Last season, only Jordan Zimmermann threw a higher rate of pitches in the upper-half of the zone and beyond than Cueto. With all his offspeed pitches and lack of top-end velocity, you might not think of him this way, but Cueto’s recently been one of baseball’s most extreme high-ball pitchers. Not anymore. Going from last year to this year, Cueto’s had one of the five largest shifts toward the bottom of the zone:

CuetoShift

Don’t get it twisted — Cueto still likes his high pitch. But there’s been an effort to more often work in the lower half of the zone in San Francisco.

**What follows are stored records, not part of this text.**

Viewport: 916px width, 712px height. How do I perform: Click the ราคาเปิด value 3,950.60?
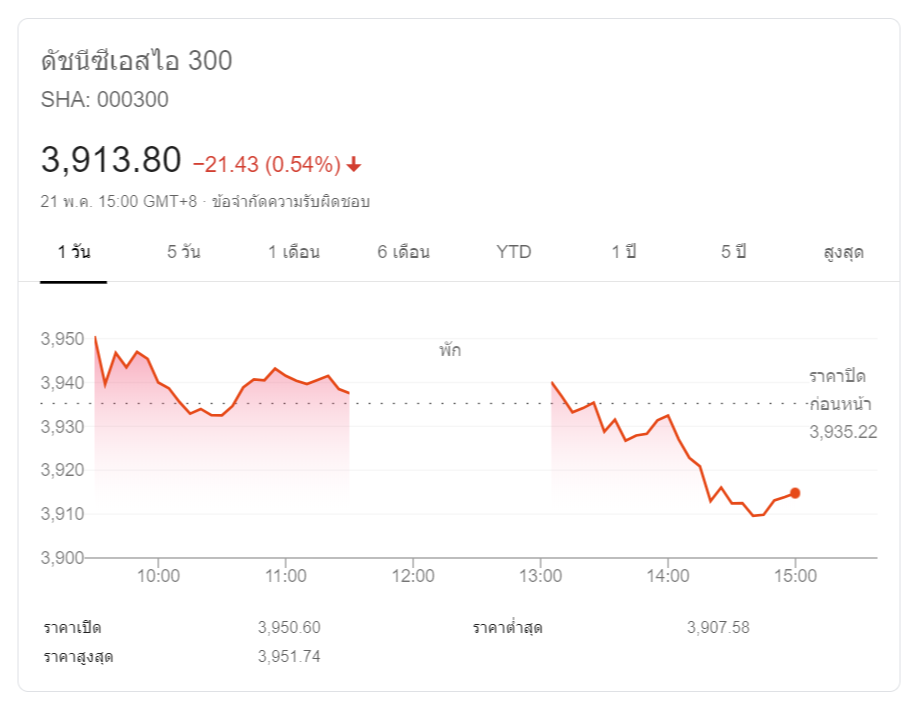pyautogui.click(x=289, y=628)
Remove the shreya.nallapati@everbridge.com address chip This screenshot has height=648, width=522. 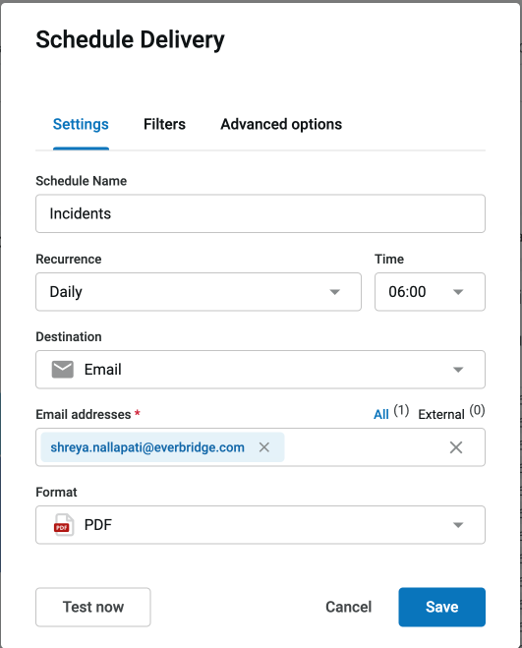point(264,447)
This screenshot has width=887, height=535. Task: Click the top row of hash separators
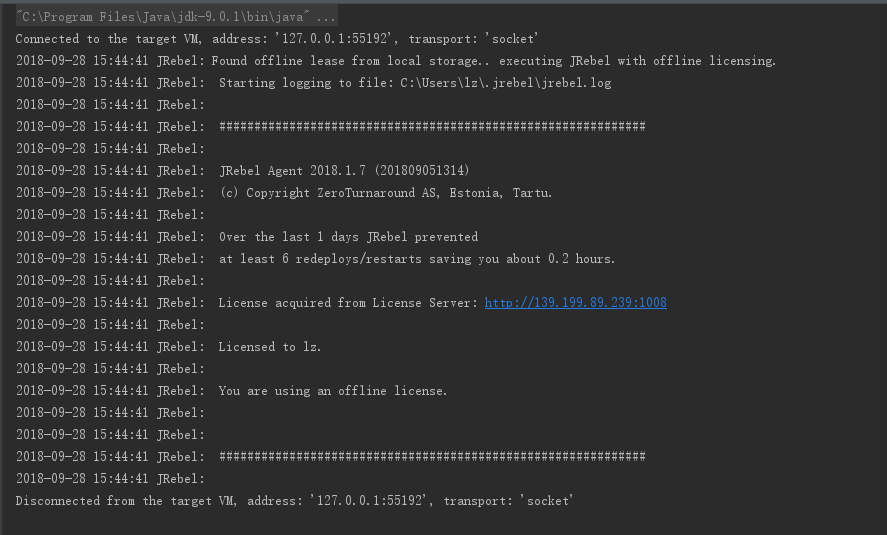coord(431,127)
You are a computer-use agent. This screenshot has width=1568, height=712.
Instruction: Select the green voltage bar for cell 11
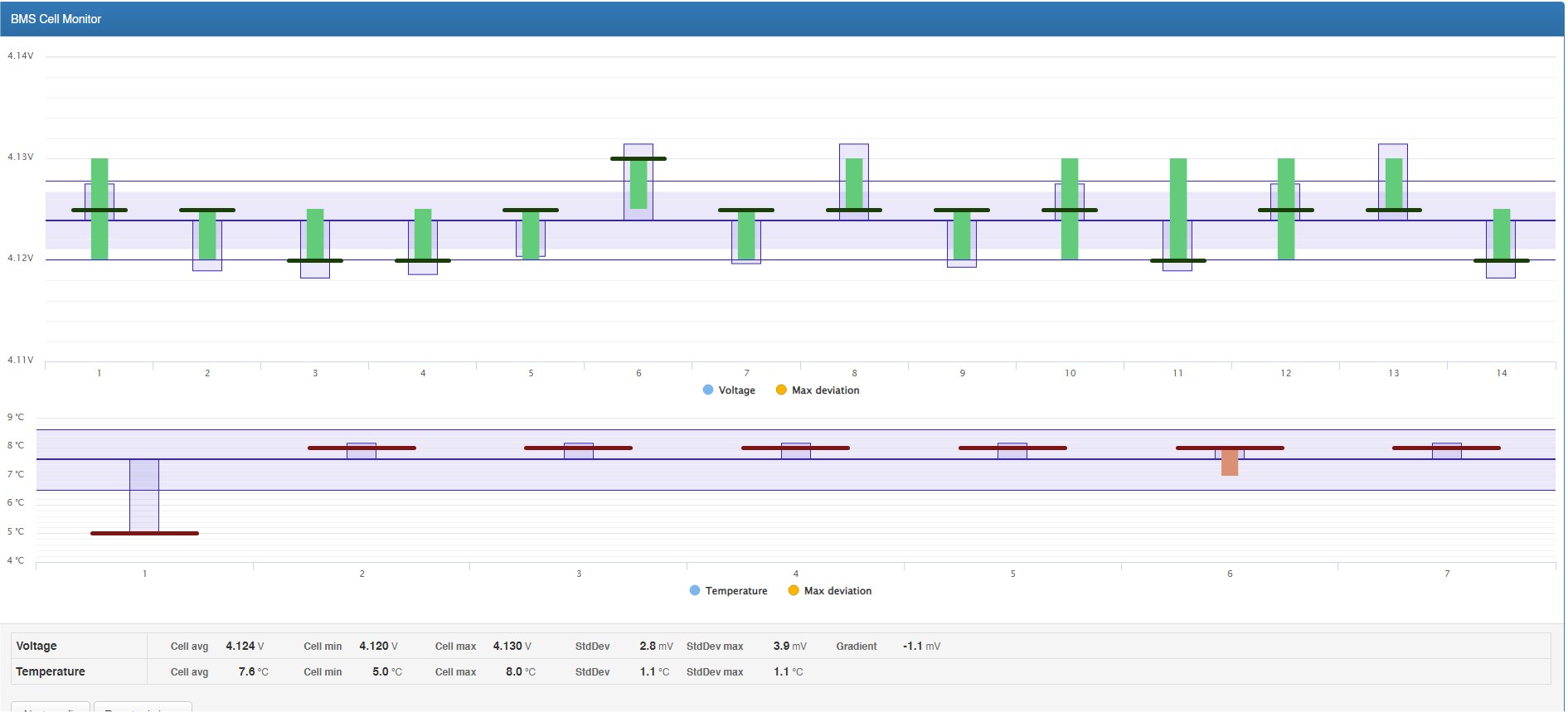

The lower half of the zone is where Posey works his receiving magic, and the lower half of the zone is where ground balls are generated, the ones that Brandon Crawford and the rest of the Giants defense routinely turn into outs.

And that relationship between Cueto and the infield defense? It manifests itself not only in quantity, but in quality as well. Among the 133 pitchers with at least 1,000 pitches thrown this season, Cueto’s average exit velocity of 86.8 miles per hour ranks fourth. His grounders have gone just 83.2 mph, also fourth. His two-seam fastball, with which he pounds the inner-half of the plate against right-handed batters, has generated an average exit velocity of 82.2 mph, baseball’s best. It gets swings that look like this:

Oh, yeah. Cueto can help himself out, too.

We’ve long thought of Cueto as something of a contact-manager, given his repeatedly low BABIPs and high strand rates, and now we’ve got the data to support that assumption.

There’s more going on here. Cueto’s going to his slider more often, and he’s truly solving right-handed batters for the first time in his career. He’s running a career-low walk rate and a career-high first-pitch strike rate, evidence that his command is sharper than it’s been in the past. And then he’s still doing all the things that have made him Cueto all along — the masterful mixing of all six pitches, the deception from his many deliveries.

It’s just all clicking right now. You can’t not give credit to Cueto’s surroundings, but you also can’t not give credit to Cueto for using his surroundings to his advantage. Cueto’s looked like an ace in the past, but that went away for a bit. Now, he looks like a better ace than ever before. The Giants are almost certainly going to make the postseason this year. This time, they won’t need Madison Bumgarner to throw 50 innings.